• **Aim of the task**
Return the data below in full and exactly, except that the pictures are dropped.

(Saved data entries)
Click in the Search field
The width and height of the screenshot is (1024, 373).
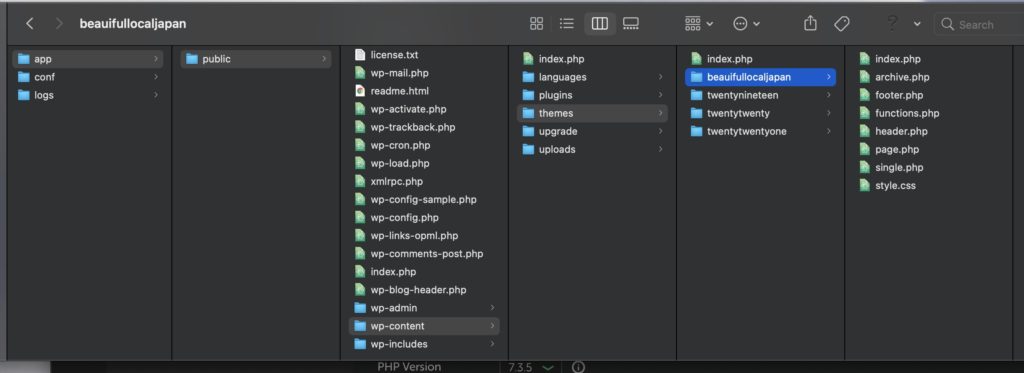(979, 25)
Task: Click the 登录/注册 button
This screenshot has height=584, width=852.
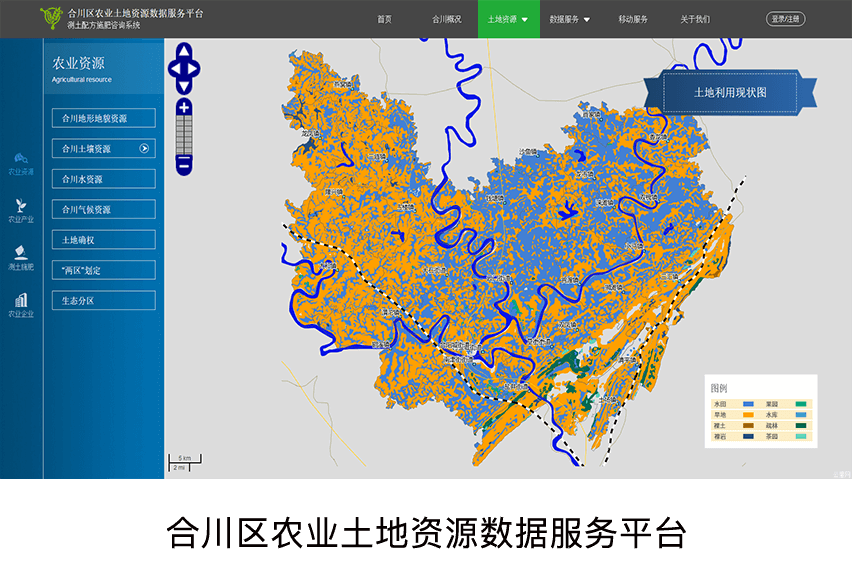Action: (785, 19)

• **Answer to the problem**
Click in the Search field
The width and height of the screenshot is (1024, 373).
(979, 25)
Task: Click the 登录/注册 button
This screenshot has height=584, width=852.
Action: (785, 19)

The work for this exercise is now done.